### WHAT THE EXERCISE ASKS:
Copy exactly the stretch of lines from the one holding "At what coordinates should I click to accomplish: Click" through the last line of the data below, inclusive. Leave out pictures.

PROVIDED DATA: Begin

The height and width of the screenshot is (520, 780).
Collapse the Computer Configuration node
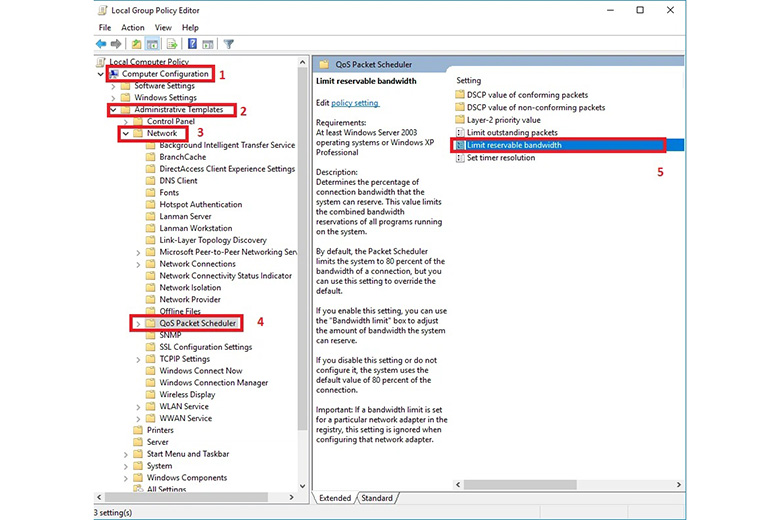(100, 74)
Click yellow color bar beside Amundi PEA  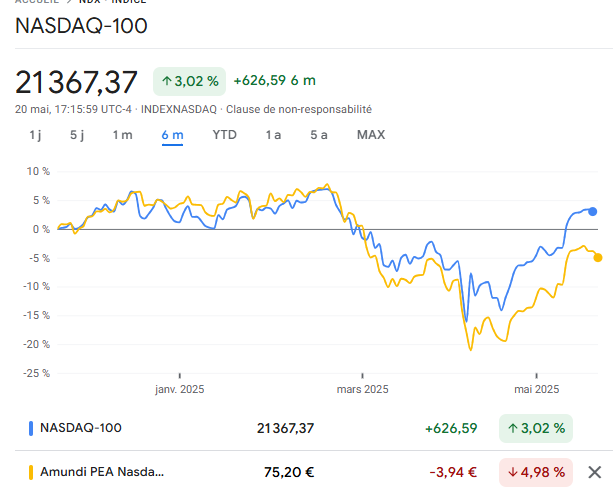tap(31, 472)
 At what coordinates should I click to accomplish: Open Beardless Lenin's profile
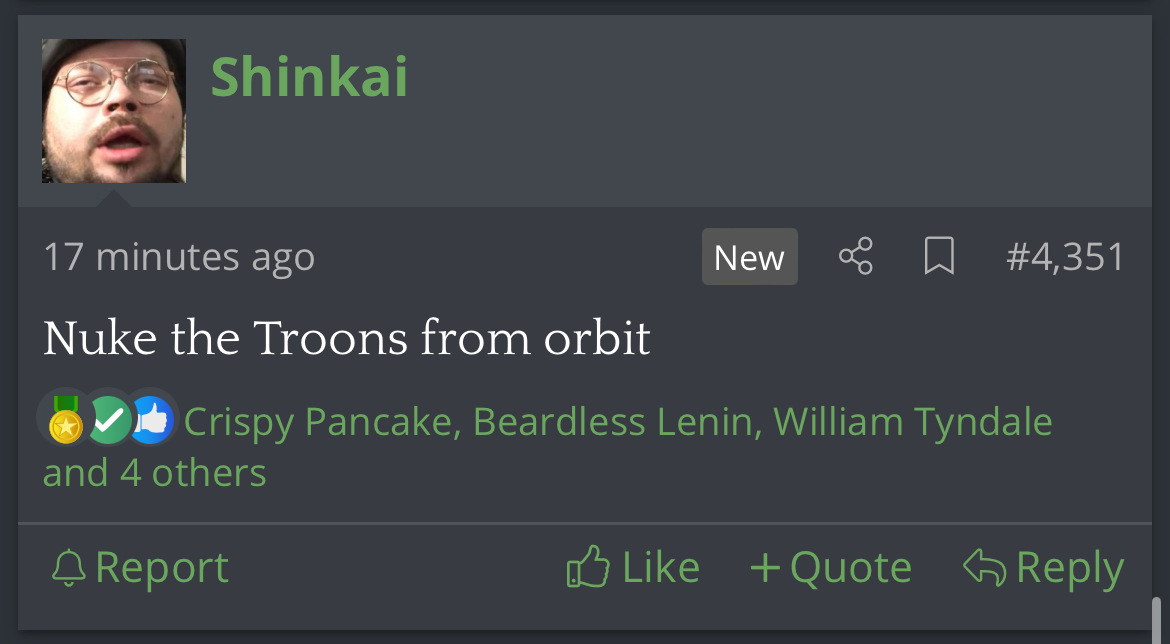(612, 422)

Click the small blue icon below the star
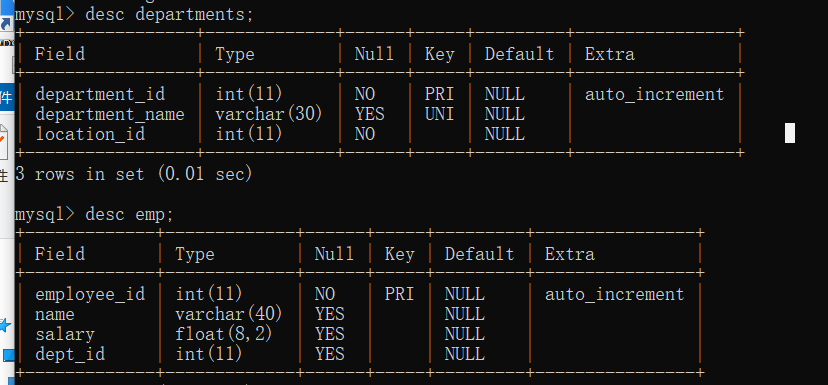[x=8, y=355]
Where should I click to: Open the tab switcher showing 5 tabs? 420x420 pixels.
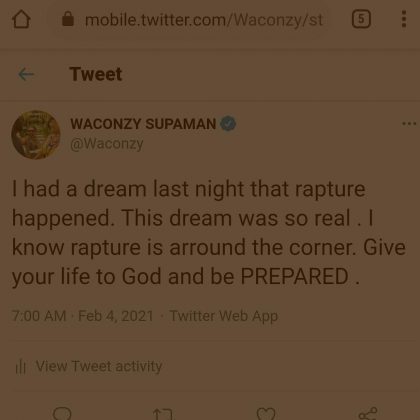[x=361, y=19]
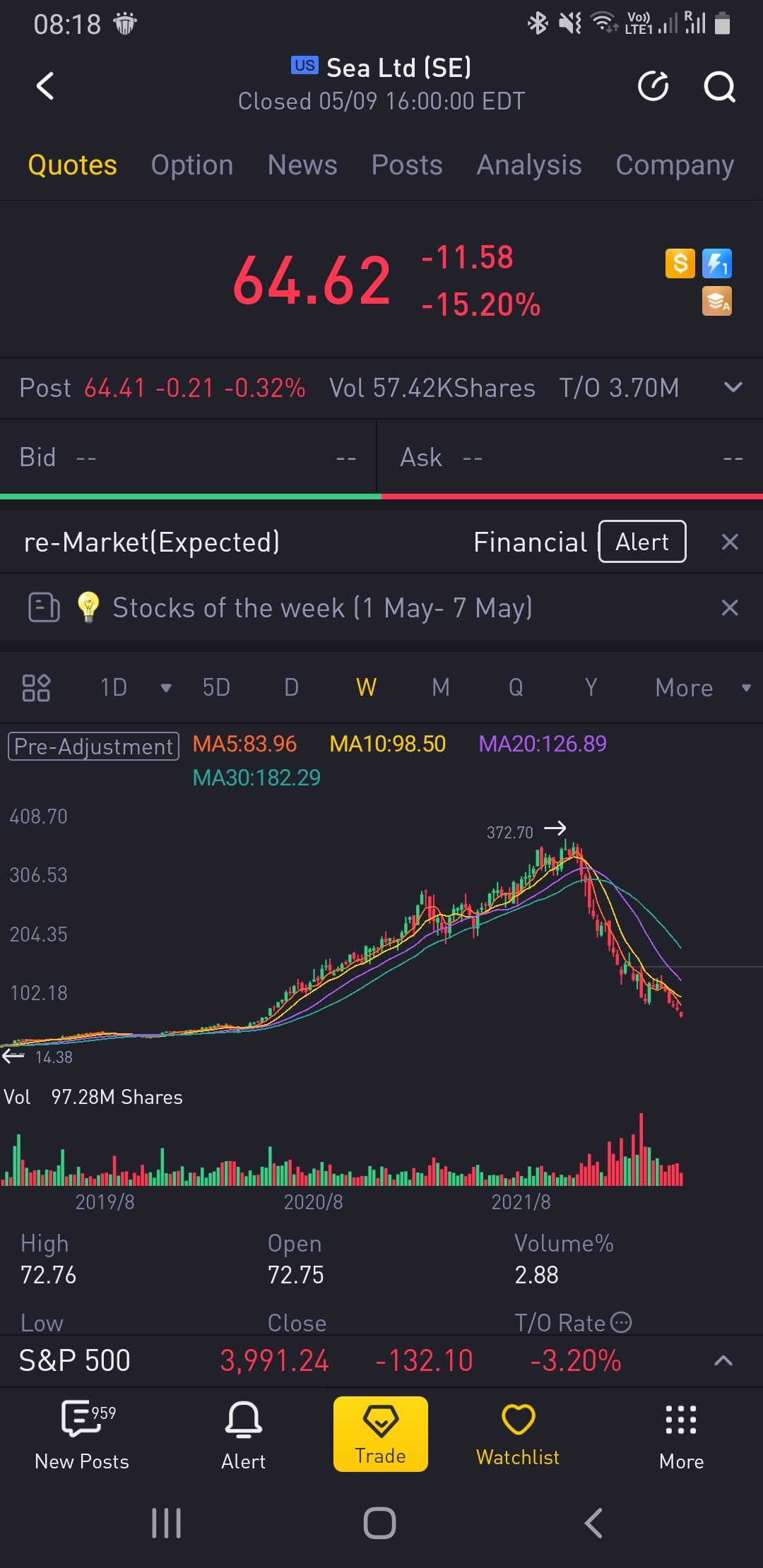The image size is (763, 1568).
Task: Switch chart to D daily period
Action: [x=291, y=687]
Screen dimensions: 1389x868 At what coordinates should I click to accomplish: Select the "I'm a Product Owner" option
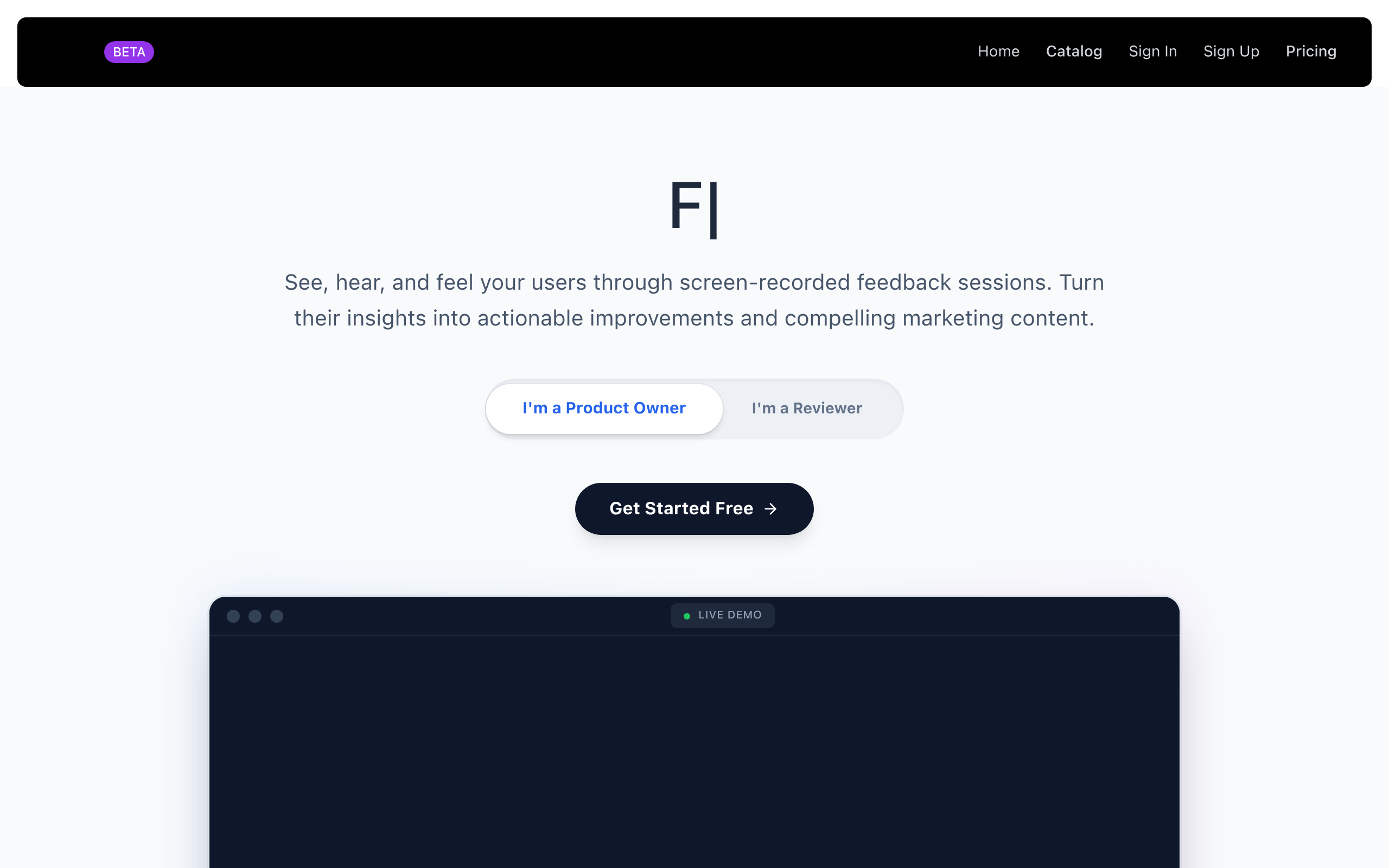(x=604, y=408)
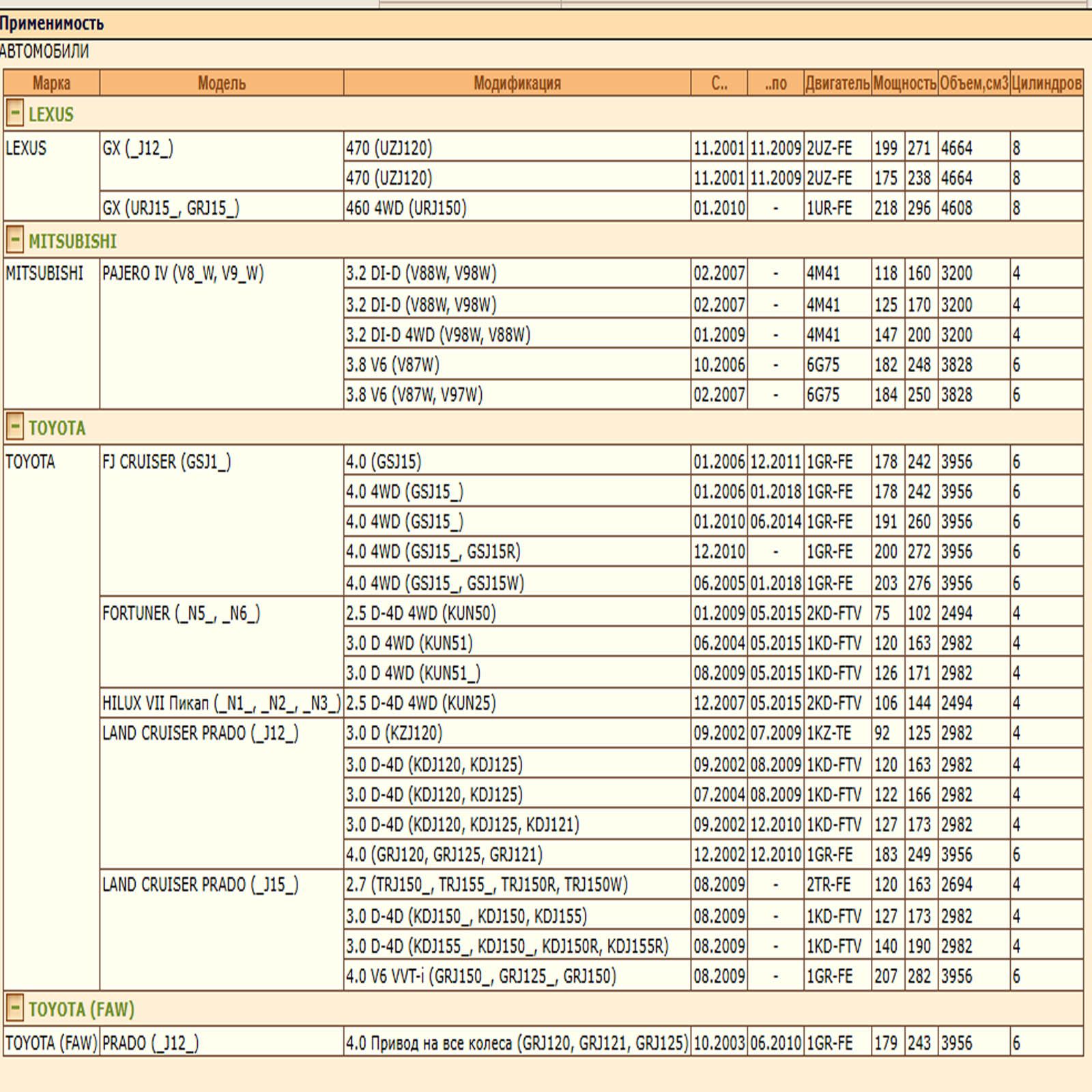The width and height of the screenshot is (1092, 1092).
Task: Select the FORTUNER (_N5_, _N6_) model cell
Action: [x=222, y=642]
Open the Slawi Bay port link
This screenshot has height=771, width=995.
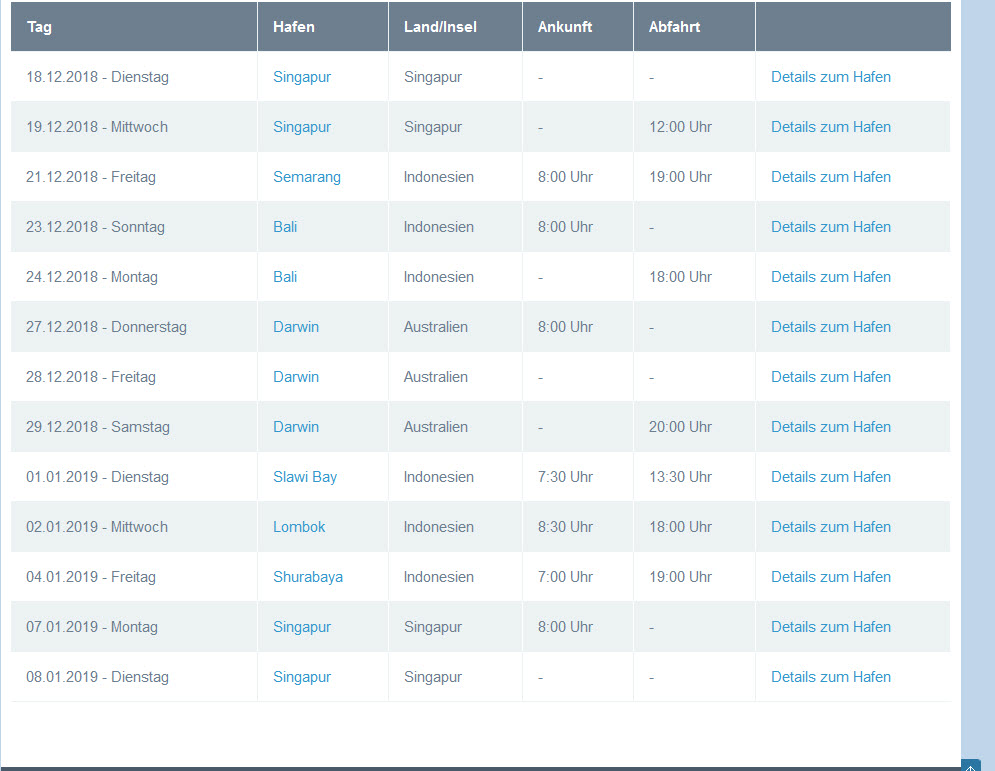(304, 477)
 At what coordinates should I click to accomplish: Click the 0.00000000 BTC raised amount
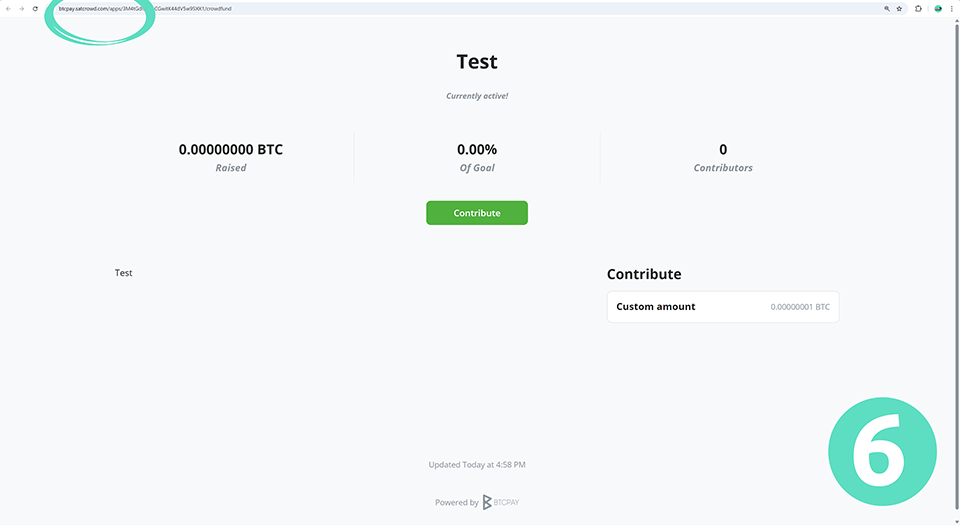pyautogui.click(x=231, y=149)
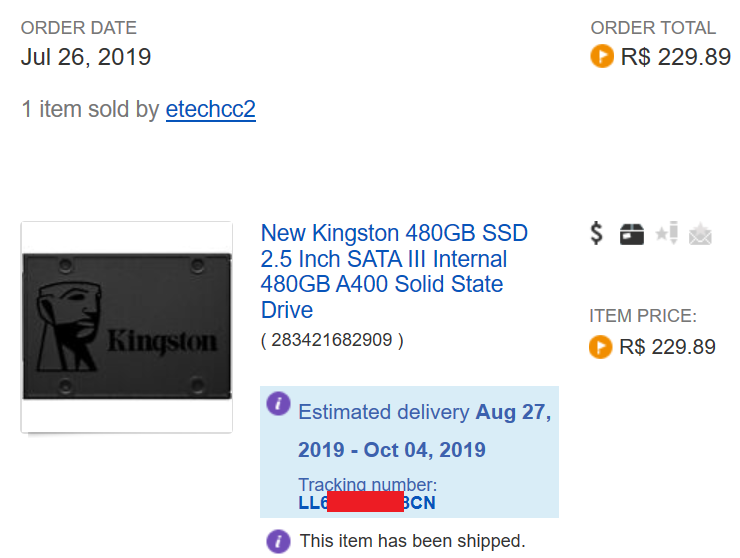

PROVIDED DATA: End

### TASK OUTPUT:
 At what coordinates should I click to accomplish: Click the 0.00000000 BTC raised amount
pyautogui.click(x=231, y=149)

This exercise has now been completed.